§ Passage
·····

Steve Chiotakis: Credit ratings agency Moody's is publishing a list today of what it feels is "The Bottom Rung." It details almost 300 companies Moody's says are most likely to default on their debts. Needless to say, it's not the kind of list a company wants to make. Here's Ashley Milne-Tyte.


Ashley Milne-Tyte: Traditionally, the three main ratings agencies only rated companies with a low likelihood of defaulting on their debt. So the fact that Moody's is now publishing a list of companies in trouble is odd, says Christopher Whalen of Institutional Risk Analytics.

Christopher Whalen: It's a little bit sensational. When I see something called "The Bottom Rung," it looks like the sort of thing one pitches to hedge funds who are gonna go out and try to sell the stock of these poor companies before they expire.

Moody's has been criticized for over-rating bonds that turned out to be subprime, and contributing to the financial crisis. Whalen says this move could be seen as pre-empting another mistake. But he says it's more likely Moody's is just following the bearish herd.

Whalen: You know, I think what they are doing is what everyone else is doing, which is noticing that the market's weak and many companies are under stress.

Some companies on the list, like Kodak, say they don't deserve to be there. Other names on Moody's bottom rung are GM, clothing company Quiksilver and entertainment company MGM Mirage.

In New York, I'm Ashley Milne-Tyte for Marketplace.

·····

§ Recorded data
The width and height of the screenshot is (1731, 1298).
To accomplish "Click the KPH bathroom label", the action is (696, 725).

·····

§ Jobs
a. Answer these questions from the Moody's segment:
(i) About how many companies does Moody's list include?
(ii) What firm is Christopher Whalen with?
(iii) Which company on the list says it doesn't deserve to be there?
b. How would you render this sentence from the Moody's segment in Spanish: "Some companies on the list, like Kodak, say they don't deserve to be there."
c. Reproduce the part of the Moody's segment starting with "Moody's has been" and going on through "Milne-Tyte for Marketplace.".
The data above have no connection to the Moody's segment.

§ Exercise responses
a.
(i) Almost 300
(ii) Institutional Risk Analytics
(iii) Kodak

b. Algunas empresas de la lista, como Kodak, dicen que no merecen estar allí.

c.
Moody's has been criticized for over-rating bonds that turned out to be subprime, and contributing to the financial crisis. Whalen says this move could be seen as pre-empting another mistake. But he says it's more likely Moody's is just following the bearish herd.

Whalen: You know, I think what they are doing is what everyone else is doing, which is noticing that the market's weak and many companies are under stress.

Some companies on the list, like Kodak, say they don't deserve to be there. Other names on Moody's bottom rung are GM, clothing company Quiksilver and entertainment company MGM Mirage.

In New York, I'm Ashley Milne-Tyte for Marketplace.